■ Required action
Repeat what the lines below say, word for word, and skip every image.

■ Extracted information

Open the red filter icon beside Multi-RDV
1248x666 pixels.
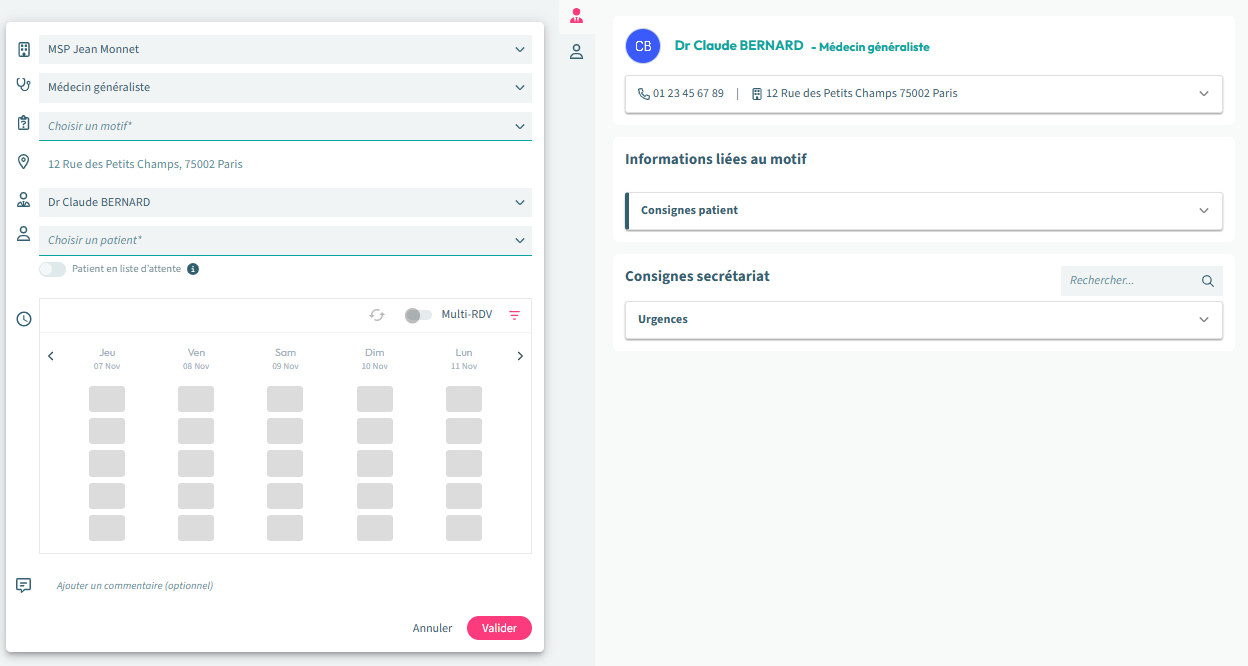[x=515, y=315]
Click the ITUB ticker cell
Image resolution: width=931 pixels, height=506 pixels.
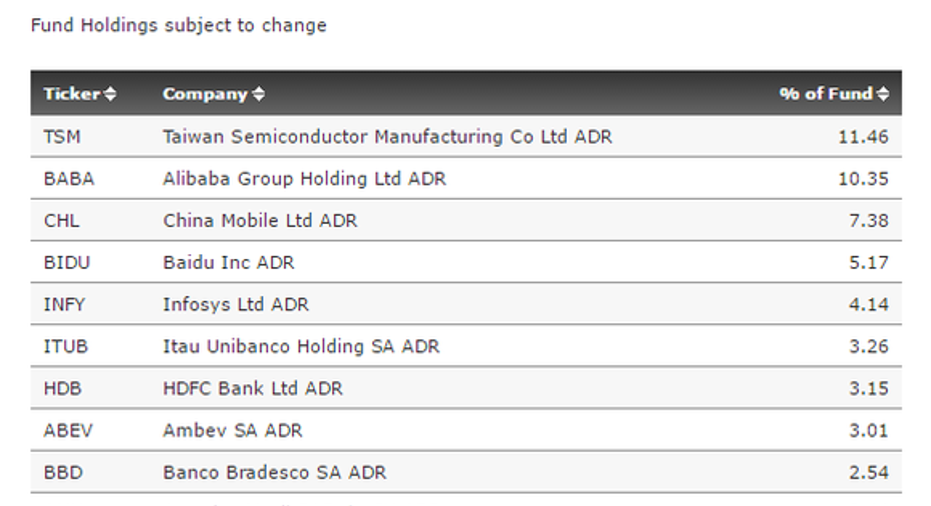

■ Task response
Open the red filter icon beside Multi-RDV
1248x666 pixels.
[x=515, y=315]
Click the ITUB ticker cell
Image resolution: width=931 pixels, height=506 pixels.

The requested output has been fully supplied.